Please output the data below exactly as given, starting at its first line and stopping after the line that contains "This screenshot has height=643, width=1355.".

※ ※ ※

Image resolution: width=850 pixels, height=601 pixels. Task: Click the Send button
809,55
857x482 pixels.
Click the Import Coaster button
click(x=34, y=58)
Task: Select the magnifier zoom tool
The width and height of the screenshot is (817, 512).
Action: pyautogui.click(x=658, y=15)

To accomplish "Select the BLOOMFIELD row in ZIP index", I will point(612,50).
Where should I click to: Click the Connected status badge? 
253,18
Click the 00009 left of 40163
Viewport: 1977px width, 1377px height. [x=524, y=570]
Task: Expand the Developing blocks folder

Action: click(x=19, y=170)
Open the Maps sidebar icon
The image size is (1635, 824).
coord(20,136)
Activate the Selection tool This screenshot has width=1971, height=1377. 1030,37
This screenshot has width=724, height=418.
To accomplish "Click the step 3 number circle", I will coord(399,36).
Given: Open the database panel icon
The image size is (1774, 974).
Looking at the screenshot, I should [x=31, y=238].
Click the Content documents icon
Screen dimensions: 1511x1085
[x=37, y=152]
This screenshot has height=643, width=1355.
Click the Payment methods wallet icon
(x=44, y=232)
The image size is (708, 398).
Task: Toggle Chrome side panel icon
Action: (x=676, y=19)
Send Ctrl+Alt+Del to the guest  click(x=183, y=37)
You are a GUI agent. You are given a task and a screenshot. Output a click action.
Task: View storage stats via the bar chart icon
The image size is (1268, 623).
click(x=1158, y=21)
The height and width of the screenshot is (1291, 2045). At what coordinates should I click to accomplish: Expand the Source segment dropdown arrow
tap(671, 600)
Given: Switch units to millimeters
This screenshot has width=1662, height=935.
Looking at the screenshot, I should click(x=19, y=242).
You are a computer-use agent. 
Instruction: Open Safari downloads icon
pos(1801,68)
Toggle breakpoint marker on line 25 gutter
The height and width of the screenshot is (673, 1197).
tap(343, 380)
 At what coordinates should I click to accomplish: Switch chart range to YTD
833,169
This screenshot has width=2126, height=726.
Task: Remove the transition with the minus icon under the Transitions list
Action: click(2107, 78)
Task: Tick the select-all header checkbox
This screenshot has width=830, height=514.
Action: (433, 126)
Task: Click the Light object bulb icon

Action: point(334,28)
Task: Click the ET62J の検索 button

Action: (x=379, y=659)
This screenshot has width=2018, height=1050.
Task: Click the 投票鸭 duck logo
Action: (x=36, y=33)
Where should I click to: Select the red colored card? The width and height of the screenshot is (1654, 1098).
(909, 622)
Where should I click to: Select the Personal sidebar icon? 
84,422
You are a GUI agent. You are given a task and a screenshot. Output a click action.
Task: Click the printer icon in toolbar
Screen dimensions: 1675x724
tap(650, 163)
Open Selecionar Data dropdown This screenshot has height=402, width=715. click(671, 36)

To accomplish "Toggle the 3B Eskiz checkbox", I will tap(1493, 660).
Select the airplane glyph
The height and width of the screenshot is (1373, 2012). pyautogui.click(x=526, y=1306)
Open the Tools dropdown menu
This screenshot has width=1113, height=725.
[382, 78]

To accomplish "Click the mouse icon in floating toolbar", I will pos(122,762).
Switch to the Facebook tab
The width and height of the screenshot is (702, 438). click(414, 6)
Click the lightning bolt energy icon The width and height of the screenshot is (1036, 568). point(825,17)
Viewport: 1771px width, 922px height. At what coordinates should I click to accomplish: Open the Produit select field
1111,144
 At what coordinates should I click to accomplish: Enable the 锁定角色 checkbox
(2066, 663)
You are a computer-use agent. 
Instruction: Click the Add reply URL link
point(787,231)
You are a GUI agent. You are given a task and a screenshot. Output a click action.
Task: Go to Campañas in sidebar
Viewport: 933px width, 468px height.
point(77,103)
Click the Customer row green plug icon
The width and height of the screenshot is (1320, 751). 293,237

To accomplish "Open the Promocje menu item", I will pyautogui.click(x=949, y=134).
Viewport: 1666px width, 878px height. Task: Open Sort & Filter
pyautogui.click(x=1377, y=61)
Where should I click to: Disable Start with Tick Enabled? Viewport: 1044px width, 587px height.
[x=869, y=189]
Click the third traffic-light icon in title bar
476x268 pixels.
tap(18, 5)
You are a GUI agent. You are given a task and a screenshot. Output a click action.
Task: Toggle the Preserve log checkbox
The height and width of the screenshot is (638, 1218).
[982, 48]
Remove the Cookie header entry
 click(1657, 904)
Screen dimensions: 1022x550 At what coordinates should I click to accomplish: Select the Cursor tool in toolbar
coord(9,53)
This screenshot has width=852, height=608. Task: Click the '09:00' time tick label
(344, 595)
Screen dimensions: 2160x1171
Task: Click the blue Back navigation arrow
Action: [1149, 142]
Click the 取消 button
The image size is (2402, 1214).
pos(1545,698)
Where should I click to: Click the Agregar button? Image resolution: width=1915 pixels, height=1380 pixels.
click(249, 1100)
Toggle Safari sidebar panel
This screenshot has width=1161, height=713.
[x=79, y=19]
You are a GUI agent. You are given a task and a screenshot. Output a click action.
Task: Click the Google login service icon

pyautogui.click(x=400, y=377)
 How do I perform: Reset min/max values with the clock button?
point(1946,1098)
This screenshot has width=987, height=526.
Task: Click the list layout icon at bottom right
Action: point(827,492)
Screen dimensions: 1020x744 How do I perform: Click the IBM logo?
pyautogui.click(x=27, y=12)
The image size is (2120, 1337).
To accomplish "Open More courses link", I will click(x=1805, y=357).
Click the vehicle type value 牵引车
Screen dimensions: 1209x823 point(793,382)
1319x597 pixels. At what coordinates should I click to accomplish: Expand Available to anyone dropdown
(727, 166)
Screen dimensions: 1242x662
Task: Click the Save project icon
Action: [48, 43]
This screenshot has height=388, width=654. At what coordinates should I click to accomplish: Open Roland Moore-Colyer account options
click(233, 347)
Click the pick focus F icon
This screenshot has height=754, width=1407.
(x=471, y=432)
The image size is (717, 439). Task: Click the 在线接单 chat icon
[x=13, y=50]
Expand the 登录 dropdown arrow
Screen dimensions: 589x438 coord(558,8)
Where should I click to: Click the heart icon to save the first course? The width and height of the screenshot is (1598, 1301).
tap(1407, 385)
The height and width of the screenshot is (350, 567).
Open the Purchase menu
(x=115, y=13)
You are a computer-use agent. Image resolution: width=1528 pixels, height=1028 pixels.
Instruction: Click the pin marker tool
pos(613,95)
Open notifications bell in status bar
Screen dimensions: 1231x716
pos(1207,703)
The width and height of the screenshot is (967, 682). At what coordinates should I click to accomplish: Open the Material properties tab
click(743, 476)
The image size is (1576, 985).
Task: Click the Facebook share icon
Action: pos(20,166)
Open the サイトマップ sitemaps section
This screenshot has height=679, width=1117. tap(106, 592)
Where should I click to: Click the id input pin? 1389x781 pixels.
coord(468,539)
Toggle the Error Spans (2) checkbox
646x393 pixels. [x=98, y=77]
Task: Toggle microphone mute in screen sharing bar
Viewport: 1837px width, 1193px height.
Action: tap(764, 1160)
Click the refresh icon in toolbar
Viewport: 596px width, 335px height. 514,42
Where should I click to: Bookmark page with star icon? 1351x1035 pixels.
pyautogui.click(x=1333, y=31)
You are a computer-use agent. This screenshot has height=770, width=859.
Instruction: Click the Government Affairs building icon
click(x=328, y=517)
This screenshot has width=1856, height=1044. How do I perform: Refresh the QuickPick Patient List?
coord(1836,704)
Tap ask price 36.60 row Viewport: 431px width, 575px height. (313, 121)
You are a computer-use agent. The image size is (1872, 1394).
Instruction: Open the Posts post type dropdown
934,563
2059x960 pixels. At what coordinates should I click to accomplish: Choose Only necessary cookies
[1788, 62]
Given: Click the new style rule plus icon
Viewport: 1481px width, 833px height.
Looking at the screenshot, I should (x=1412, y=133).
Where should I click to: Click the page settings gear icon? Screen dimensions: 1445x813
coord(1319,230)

※ ※ ※

→ ANSWER SPACE
Image resolution: width=850 pixels, height=601 pixels. Task: Click the Send button
809,55
857x482 pixels.
Click the Import Coaster button
click(x=34, y=58)
Task: Select the magnifier zoom tool
The width and height of the screenshot is (817, 512).
Action: pyautogui.click(x=658, y=15)

To accomplish "Select the BLOOMFIELD row in ZIP index", I will point(612,50).
Where should I click to: Click the Connected status badge? 
253,18
Click the 00009 left of 40163
Viewport: 1977px width, 1377px height. [x=524, y=570]
Task: Expand the Developing blocks folder

Action: click(x=19, y=170)
Open the Maps sidebar icon
The image size is (1635, 824).
coord(20,136)
Activate the Selection tool This screenshot has width=1971, height=1377. 1030,37
This screenshot has width=724, height=418.
To accomplish "Click the step 3 number circle", I will coord(399,36).
Given: Open the database panel icon
The image size is (1774, 974).
Looking at the screenshot, I should [x=31, y=238].
Click the Content documents icon
Screen dimensions: 1511x1085
[x=37, y=152]
This screenshot has height=643, width=1355.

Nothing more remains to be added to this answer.